Black ExperienceHealth

COVID-19 Hits Blacks Hardest Due to ‘Legacy of Inequality’

The coronavirus pandemic has exposed long-persisting racial disparities in health and health care.

African-American patients with COVID-19 remain 2.7 times more likely than Non-Hispanic white COVID-19 patients to be hospitalized and with more severe symptoms, per a recent study in the medical journal Health Affairs.

Meanwhile, even those Blacks with health insurance remain less likely to seek coronavirus testing and more likely to wait until it became an emergency to go to the hospital, the study of Northern California patients found. Further, not only are a disproportionate share of African Americans and Hispanics dying of COVID-19 but the hospitals that continue to treat them often have far lower safety ratings, especially when it comes to deadly infections.

“The [Black] community always seems to get the bottom of the list care,” said Thomas Hegens, CEO of Phenom Surgical, a District-based medical staffing company. “It’s one of those things where you walk into a facility where you’re looking for that pristine care and you don’t get it and see it in the waiting room and in the offices where you feel like you are being rushed in and out.”

Thomas Hegens, CEO of the medical staffing agency Phenom Surgical (Courtesy of Jayne O'Donnell)
Thomas Hegens, CEO of the medical staffing agency Phenom Surgical (Courtesy of Jayne O’Donnell)

African Americans and Hispanics are more likely to have one or more of the chronic health conditions that dramatically increase the risk of serious illness or death if they are infected with coronavirus. Obesity serves as a major driver of COVID-19 morbidity and mortality and enhances vulnerability to other chronic conditions and is now considered nearly as bad as smoking when it comes to risk factors for emphysema and cancer.

Anyone who needed a real jolt of motivation to lose weight, should have it now. Given COVID-19’s expected resurgence in the fall, it is quite literally a matter of life and death.

“It will not only help prevent severe COVID-19 disease but will also lessen the severity of the other COVID-19 risk factors such as diabetes, hypertension and heart disease,” said Dr. Kevin Kavanagh, a physician and patient safety expert who heads the nonprofit HealthWatch USA.

The chronic conditions that are more common in the African-American and Latino communities dramatically increase the risk of hospital transmissible infection when patients are undergoing surgery of any type. Infection is also much more likely in a hospital with a poor record of infection control.

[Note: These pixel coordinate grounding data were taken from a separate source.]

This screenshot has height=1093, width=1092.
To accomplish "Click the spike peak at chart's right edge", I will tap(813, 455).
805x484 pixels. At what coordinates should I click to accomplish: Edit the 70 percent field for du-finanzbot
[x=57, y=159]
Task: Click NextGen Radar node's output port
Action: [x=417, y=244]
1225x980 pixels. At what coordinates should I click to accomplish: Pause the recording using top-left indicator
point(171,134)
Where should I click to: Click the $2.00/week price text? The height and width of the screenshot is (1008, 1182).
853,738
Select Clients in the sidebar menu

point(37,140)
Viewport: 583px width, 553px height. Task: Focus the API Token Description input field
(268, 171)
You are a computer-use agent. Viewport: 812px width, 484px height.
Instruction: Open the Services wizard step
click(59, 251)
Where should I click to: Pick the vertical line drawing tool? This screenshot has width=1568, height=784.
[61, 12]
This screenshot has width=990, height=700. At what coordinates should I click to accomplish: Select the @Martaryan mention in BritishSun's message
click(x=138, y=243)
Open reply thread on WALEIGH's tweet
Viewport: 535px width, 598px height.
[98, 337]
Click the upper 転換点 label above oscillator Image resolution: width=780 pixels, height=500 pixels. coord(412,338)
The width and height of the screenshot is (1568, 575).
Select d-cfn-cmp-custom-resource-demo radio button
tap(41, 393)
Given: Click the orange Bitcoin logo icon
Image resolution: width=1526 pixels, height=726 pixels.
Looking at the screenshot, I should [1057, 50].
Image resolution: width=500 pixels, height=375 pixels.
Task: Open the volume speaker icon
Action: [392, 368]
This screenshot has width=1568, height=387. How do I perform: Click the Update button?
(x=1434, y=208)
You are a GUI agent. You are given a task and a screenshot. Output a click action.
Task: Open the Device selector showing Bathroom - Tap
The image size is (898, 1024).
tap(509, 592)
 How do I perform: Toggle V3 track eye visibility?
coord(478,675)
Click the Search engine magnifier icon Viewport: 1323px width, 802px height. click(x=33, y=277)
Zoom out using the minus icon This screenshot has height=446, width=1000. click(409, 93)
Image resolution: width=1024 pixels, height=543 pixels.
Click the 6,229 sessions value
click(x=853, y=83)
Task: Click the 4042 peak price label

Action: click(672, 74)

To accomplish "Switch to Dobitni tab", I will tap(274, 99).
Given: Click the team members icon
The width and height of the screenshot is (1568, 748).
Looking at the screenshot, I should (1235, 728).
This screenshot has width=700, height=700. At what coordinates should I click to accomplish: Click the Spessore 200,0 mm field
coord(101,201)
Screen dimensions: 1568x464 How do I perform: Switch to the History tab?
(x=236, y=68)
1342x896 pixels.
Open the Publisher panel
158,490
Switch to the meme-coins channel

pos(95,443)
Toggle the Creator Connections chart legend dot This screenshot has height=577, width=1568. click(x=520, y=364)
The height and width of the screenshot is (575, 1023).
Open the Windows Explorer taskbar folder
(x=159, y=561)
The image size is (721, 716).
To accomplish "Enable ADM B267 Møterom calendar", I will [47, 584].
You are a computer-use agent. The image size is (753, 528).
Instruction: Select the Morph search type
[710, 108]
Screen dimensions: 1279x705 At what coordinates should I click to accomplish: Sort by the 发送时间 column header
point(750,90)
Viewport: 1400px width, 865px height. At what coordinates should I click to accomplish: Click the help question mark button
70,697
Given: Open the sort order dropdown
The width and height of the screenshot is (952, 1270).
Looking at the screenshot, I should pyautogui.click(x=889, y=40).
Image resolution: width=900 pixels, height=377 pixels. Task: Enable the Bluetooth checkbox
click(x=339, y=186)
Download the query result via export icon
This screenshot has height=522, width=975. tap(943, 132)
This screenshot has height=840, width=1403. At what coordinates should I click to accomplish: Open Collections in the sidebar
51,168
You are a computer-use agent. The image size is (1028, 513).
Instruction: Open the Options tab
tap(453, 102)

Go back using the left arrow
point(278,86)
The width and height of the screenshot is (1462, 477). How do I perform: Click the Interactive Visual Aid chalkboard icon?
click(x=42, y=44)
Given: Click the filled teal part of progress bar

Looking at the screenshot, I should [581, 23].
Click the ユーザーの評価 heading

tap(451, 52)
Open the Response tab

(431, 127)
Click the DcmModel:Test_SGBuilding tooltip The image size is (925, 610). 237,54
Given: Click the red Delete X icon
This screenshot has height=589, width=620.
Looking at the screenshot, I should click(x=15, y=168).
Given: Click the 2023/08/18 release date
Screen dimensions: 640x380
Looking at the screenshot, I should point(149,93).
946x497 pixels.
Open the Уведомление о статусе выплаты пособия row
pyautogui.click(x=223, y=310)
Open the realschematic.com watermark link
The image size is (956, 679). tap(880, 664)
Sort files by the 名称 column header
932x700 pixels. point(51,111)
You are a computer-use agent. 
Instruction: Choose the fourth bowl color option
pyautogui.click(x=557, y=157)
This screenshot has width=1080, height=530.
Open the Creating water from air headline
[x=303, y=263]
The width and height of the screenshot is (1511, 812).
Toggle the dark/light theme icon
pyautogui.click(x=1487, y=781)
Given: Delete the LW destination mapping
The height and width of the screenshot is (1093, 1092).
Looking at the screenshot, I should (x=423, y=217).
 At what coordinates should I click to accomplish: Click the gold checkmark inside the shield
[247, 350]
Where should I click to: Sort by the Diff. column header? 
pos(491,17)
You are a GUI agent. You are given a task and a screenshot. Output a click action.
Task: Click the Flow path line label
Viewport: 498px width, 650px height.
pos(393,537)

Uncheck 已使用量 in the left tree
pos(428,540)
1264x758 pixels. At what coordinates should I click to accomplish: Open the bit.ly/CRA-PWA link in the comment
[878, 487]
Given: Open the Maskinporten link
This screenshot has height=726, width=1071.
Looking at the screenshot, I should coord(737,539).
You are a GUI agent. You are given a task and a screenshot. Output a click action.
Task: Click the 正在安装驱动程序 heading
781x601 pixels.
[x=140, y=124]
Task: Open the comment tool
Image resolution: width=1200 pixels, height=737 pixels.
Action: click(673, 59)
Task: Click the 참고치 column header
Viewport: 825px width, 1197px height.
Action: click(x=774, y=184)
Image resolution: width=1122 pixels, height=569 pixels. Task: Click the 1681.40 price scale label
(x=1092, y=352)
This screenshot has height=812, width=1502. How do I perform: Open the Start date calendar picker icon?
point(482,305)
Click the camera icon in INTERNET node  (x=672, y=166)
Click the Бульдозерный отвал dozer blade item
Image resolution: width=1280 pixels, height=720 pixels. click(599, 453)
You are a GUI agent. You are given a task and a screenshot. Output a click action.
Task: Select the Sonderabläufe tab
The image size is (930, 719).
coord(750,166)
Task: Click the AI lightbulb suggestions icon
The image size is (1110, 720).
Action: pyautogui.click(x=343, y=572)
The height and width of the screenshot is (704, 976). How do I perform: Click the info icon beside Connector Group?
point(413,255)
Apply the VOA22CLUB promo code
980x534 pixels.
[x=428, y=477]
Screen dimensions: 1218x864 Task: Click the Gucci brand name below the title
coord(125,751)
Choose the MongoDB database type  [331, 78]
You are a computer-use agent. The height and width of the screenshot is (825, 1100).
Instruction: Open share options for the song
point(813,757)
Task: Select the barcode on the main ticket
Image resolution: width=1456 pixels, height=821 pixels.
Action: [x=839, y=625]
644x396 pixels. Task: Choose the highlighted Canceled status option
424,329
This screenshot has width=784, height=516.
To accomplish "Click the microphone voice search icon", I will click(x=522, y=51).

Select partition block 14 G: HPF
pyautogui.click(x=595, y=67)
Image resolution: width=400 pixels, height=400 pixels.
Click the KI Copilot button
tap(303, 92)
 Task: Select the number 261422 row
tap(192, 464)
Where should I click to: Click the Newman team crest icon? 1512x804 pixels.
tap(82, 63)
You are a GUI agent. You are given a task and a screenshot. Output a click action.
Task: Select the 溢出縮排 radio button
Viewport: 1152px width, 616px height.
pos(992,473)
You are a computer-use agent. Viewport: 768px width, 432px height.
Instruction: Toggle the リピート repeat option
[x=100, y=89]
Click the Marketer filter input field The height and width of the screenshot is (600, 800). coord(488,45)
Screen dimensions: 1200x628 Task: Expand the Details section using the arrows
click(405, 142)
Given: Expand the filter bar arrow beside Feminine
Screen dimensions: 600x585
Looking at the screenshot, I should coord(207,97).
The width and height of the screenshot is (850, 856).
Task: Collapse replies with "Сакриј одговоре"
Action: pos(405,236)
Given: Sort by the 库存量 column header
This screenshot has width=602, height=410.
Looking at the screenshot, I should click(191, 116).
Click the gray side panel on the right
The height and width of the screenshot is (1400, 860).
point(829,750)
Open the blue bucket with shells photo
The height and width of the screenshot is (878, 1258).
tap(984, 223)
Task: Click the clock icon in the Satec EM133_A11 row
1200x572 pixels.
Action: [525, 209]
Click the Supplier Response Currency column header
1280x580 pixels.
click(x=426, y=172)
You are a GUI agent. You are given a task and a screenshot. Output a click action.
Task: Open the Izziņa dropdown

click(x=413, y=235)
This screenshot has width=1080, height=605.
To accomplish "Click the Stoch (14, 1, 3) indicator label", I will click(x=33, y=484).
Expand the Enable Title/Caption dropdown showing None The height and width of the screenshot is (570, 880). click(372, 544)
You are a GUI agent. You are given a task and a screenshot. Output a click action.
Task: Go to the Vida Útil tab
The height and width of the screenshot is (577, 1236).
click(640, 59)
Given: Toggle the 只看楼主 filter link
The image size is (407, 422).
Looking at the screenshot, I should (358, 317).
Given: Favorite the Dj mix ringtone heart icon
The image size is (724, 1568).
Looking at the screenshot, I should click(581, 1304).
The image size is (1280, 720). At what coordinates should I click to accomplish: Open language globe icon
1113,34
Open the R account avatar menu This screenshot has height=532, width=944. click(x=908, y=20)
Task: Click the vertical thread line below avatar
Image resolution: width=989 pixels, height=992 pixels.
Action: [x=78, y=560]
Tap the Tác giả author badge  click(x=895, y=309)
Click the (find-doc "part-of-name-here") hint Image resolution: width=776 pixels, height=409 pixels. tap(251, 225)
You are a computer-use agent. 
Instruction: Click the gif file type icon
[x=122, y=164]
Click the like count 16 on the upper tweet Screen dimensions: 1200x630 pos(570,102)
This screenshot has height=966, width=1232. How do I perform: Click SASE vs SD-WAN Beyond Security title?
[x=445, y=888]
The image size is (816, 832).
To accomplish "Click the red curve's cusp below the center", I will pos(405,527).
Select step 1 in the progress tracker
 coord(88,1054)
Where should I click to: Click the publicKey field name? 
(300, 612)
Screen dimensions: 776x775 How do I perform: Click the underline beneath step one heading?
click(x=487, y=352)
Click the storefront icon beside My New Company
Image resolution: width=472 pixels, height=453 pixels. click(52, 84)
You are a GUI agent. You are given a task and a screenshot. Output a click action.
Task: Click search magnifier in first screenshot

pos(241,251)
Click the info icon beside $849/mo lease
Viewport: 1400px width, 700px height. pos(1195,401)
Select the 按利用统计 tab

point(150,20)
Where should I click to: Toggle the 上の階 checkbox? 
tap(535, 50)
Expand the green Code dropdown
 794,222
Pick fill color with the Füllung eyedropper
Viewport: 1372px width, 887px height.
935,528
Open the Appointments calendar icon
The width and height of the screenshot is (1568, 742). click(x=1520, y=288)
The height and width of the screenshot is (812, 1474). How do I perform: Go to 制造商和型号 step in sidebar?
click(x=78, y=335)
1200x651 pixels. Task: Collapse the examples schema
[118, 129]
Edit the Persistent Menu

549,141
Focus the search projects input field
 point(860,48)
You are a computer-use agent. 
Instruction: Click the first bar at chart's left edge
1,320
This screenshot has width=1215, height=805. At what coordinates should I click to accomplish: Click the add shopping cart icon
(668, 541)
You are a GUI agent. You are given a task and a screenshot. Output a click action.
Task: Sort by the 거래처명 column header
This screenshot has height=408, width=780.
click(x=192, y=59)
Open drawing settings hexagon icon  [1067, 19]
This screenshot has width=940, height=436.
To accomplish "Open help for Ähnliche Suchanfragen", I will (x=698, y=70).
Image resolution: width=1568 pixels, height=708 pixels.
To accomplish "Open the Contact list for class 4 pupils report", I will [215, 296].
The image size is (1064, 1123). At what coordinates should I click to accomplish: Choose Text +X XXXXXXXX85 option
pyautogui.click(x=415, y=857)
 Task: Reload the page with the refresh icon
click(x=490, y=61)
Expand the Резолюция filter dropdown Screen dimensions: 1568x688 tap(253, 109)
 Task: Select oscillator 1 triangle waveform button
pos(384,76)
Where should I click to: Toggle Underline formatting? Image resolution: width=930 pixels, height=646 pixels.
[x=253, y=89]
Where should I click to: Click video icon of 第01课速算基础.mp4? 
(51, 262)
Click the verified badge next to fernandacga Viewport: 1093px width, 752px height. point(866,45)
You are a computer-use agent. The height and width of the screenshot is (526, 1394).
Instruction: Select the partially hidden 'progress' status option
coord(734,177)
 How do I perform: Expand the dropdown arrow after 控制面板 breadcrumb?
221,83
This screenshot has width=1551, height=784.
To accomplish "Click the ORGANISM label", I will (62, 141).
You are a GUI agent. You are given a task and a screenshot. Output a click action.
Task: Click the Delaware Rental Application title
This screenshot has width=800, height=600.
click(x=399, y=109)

Rates of some hospital infections can be found on Hospital Compare and other rating sites including the Leapfrog Group. This makes it even more important for people of color to do their research before choosing a hospital. In Washington D.C., only MedStar Georgetown University and Sibley Memorial hospitals received a B rating by the Leapfrog Group. None received an A. Howard University Hospital received the lowest rating in the nation’s capital with a D.

“There’s no reason to be trapped in bad medicine,” said Dr. Talal Munasifi, a clinical professor at Georgetown University.

Race Matters in Death Rates from COVID-19

Hospitals often blame patients’ socioeconomic conditions for low ratings but patient safety experts say it doesn’t have to be that way. Still, as a recent Georgetown University report shows, a “legacy of inequality is to blame, in part, for Black District residents living fewer years than whites and for a higher rate of African-American deaths linked to COVID-19.

The report, “Health Disparities in the Black Community: An Imperative for Racial Equity in the District of Columbia,” while prepared before the pandemic, indicates that “high rates of chronic diseases, coupled with high-risk socioeconomic conditions,” contribute to the higher rate of coronavirus-related deaths among minorities.

The report reveals that residents in Ward 8, the city’s poorest area which is primarily Black, had a life expectancy of 72 years versus 87 years for those living in Ward 8 which is mostly white.

“Health disparities [such as cancer, diabetes, heart and respiratory diseases and obesity] result from long-standing injustices and make the African-American community much more vulnerable to a highly infectious virus like COVID-19,” said Christopher J. King, chair of Georgetown’s department of health systems administration.

“Only go to the hospital if you need to,” said Kavanagh. “Many ailments can be taken care of through telemedicine or at a doctor’s office, both of which are safer alternatives.”

Because of COVID-19’s disproportionate effect on minority communities, it’s especially important that people of color “develop trust with a health care provider” who also treats them well, said Dr. Georges Benjamin, executive director of the American Public Health Association.

“It’s not surprising African Americans don’t trust health care providers,” said Hegens, who grew up in Southeast. “That mistrust has been built over years of not getting fair treatment at particular venues.”